The Present Level Assessments that we created in SLP Toolkit were created based on developmental milestones, research on adolescent language development, and review of academic standards from across the country.  They are designed to assess various language underpinnings necessary for students to access their curriculum, preschool through high school. 

All of our language-based PLAs have two primary components:

  • Specific Skill Assessment
  • Descriptive Language Assessment 
The specific skill assessment subtests allow you to test specific skill areas we expect students in that grade level band to be able to do in order to access their curriculum.  Some of these tests are found throughout all of the grade bands (e.g. antonyms); however, stimulus items are leveled for vocabulary and/or level of prompting to match the age/ability level of the student.  Other subtests are specific to the grade band (e.g. later developing skills such as idioms).
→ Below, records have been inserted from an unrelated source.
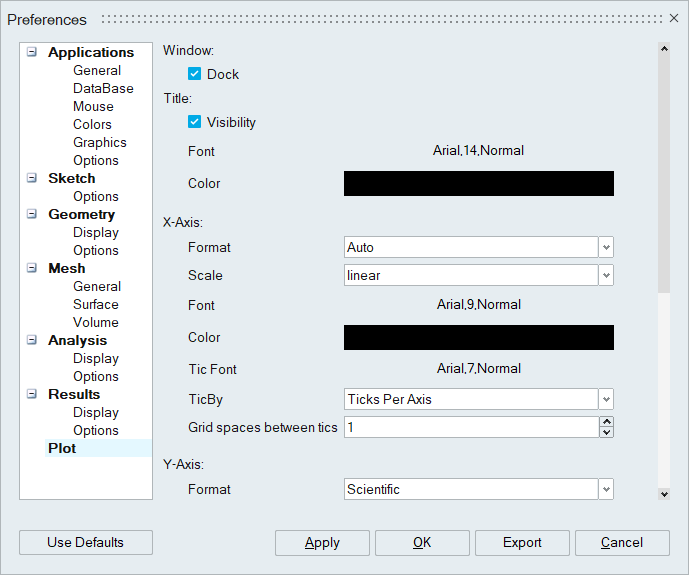Expand the TicBy dropdown list
Viewport: 689px width, 575px height.
tap(606, 399)
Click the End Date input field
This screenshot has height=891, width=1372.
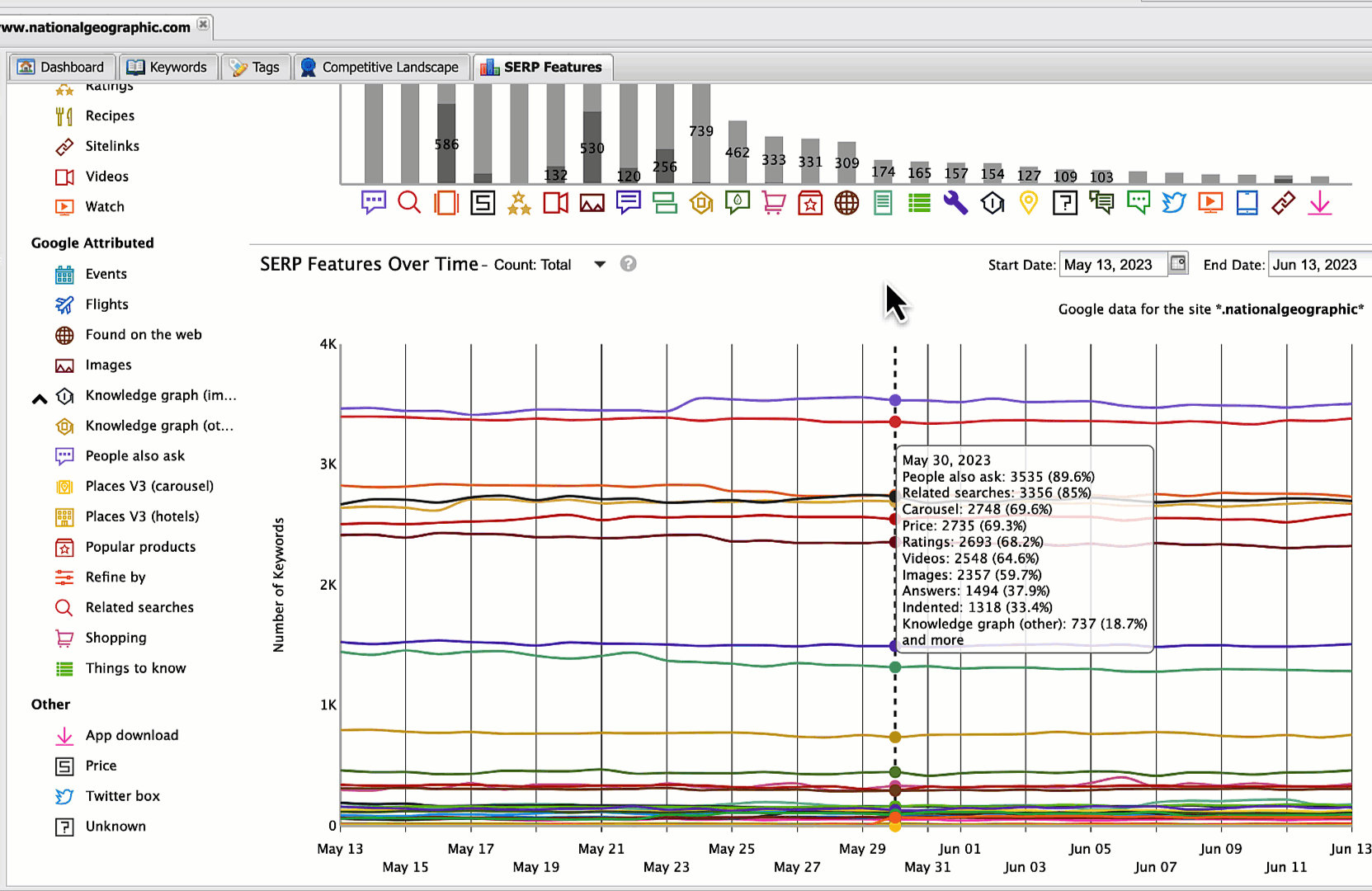[1317, 265]
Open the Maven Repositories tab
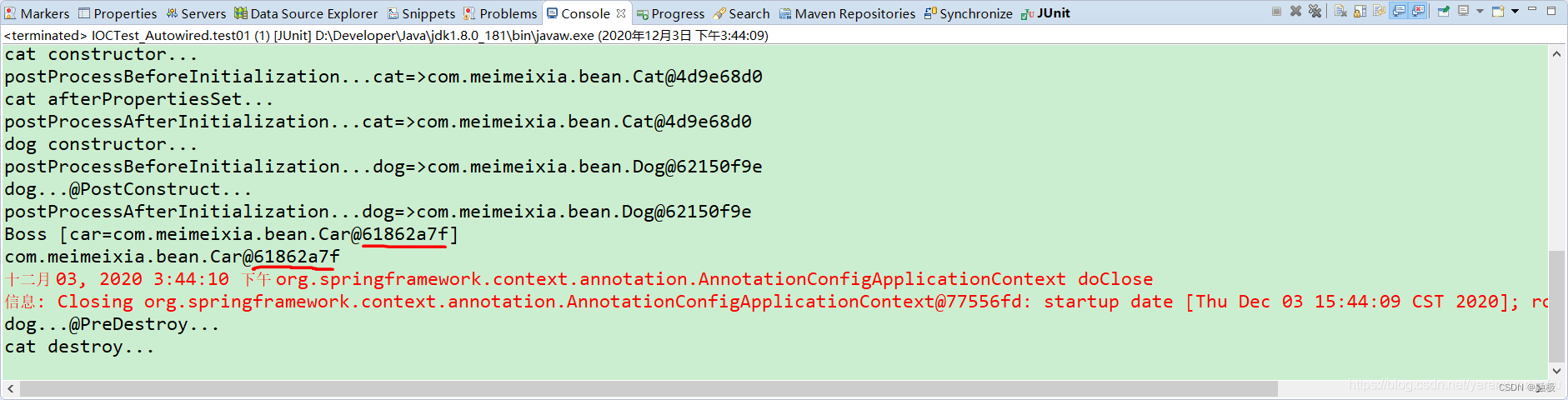 point(847,13)

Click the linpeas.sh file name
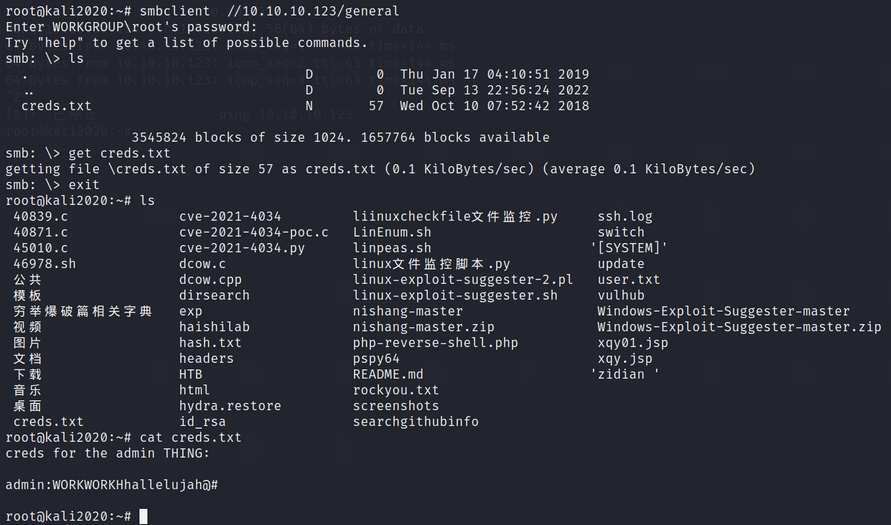click(x=392, y=248)
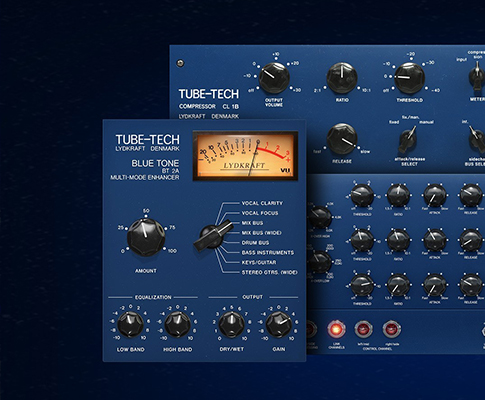Click the CL 1B RELEASE knob
This screenshot has width=485, height=400.
pos(342,139)
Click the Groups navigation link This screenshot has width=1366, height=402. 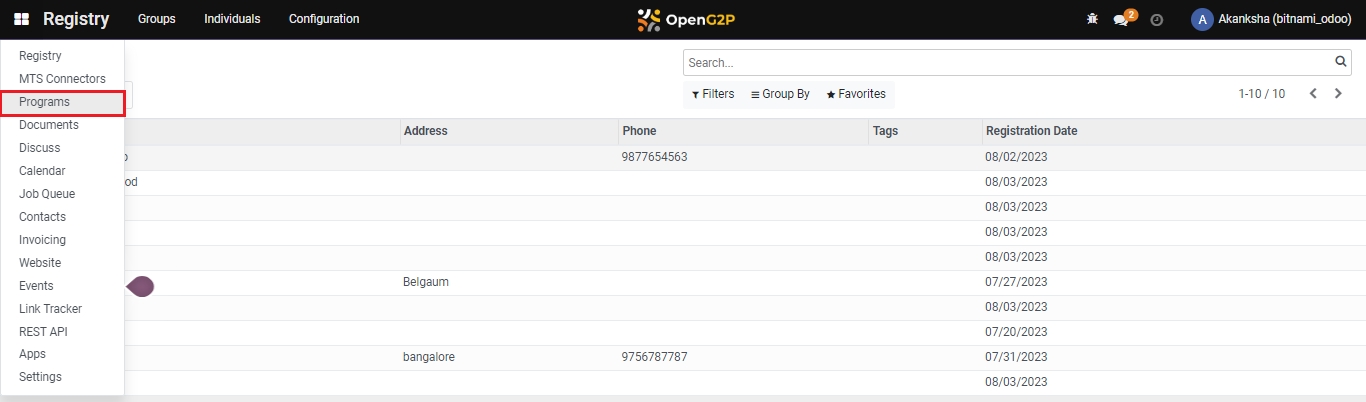pos(157,19)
However, current research in our field indicates that a language sample is the most authentic measure of language performance. Students perform quite differently on tasks that are contextualized vs. decontextualized, and in order to gather information on the whole child and their communication present levels, we need to be doing a language sample at the time of the IEP.  It is the most effective and ecologically valid method to determine a student’s expressive language functioning. Therefore, we wanted to create an easy and efficient way for you to do this for every student on your caseload.

You do not have to complete a comprehensive language sample like you did in graduate school, or may do for language evaluations when determining eligibility.  Rather, you are given prompts to engage the student in conversation, as well as guiding questions to either flag or mark as adequate as you listen to the student talk.

We also included ways to assess more complex language use beyond conversational abilities to better assess how the student is expected to use his/her language in the classroom.  For younger students, we need to get a narrative sample.  Examples of narratives include: creating a novel story; completing a story retell; providing a personal narrative; telling a story from a sequence of pictures/picture book; and/or telling a story from a single picture (picture description task).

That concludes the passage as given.